God is also love and will not force anyone to love Him (1 John 4:16). Moreover, love must be freely expressed lest it cease to be love. He desires everyone to be saved (2 Peter 3:9) and our choice grants us the opportunity to love Him of our own volition, yet for those who reject Him there must be punishment. His perfect justness is in fact an aspect of His perfect love.
Why would a loving God condemn anyone to hell if He wants everyone saved?
This is answered in the previous question concerning God’s justness. However, the inquiry at hand is flawed. The appropriate construct would be, Why would a good, perfect, and just God of love NOT condemn His enemies to hell?

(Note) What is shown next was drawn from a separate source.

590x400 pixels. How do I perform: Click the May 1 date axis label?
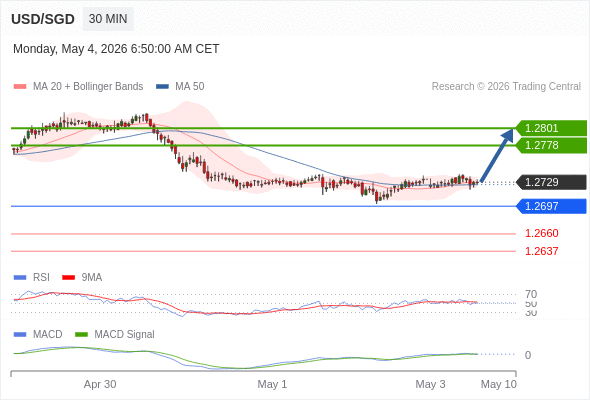point(272,384)
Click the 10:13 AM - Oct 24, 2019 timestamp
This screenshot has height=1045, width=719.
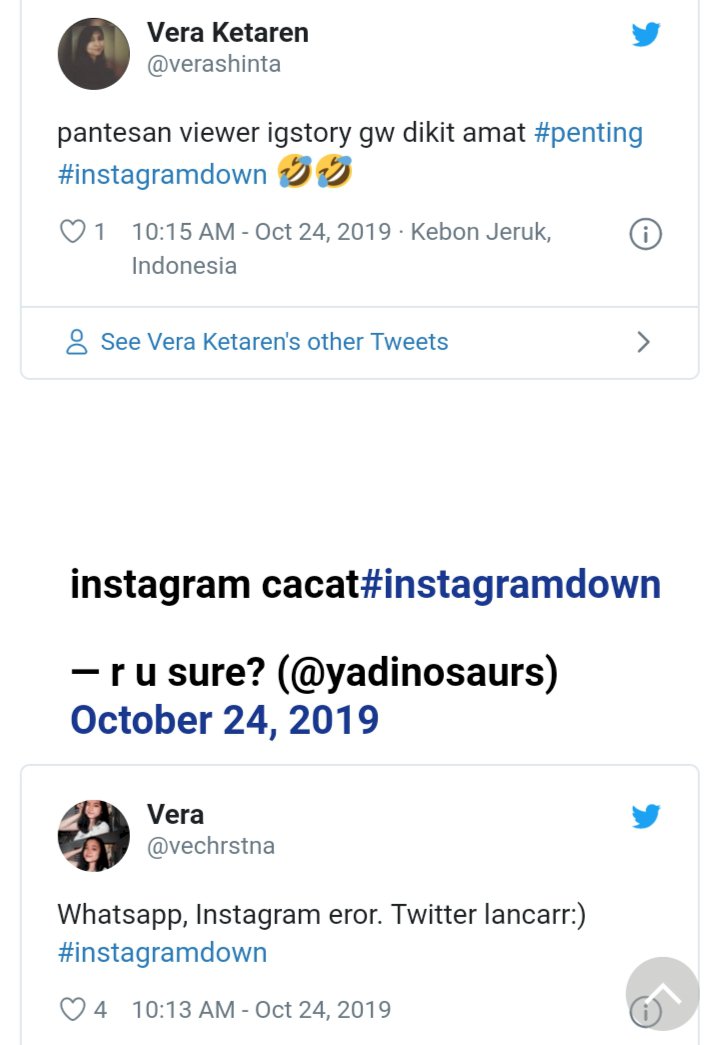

Of course, God did not create us to condemn us; He created us to share in His love. But those who choose not to love Him effectually condemn themselves to hell in that their choice determines their destiny (John 3:18, 36). Though the Lord God desires everyone to be reconciled to Himself, He allows us to act on our own desire by way of His sovereign gift of free choice- an occasion of true freedom born of His optimal love.
Did God create evil?
No, He did not. God through free will made evil possible, but disobedience to His will (per our choices) makes it actual. Sin was born in the heart of Lucifer when he fell to pride as a result of his own free self-will (Isaiah 14:12; 1 Tim. 3:6). Indeed, it is difficult to grasp how Lucifer and the other third of the angels (Rev. 12:4) rebelled against God
when all they had known was His goodness and love! This proves that a truly free will is a potent attribute to have been endowed with, further revealing our Creator’s value of love freely expressed and justice wholly accomplished.
An unfortunate event occurred when Lucifer facilitated the fall of man, thus passing on the stain of sin. Though such was foreknown by God, it unleashed the circumstance of the Christ’s Passion and provided a way of absolute restoration of what was lost in Eden’s garden.
In conclusion, how can we even claim the existence of evil and suffering absent an infallible standard of Good and Peace toward which we make a distinction? Thus, the existence of both evil and suffering actually prove the existence of a good and peace-loving God. Assuredly, evil will ultimately be defeated and those who reject God will be justly separated from all that is good. And fuller splendor awaits those who choose Jesus Christ in preparation for a world of perfect love freely expressed!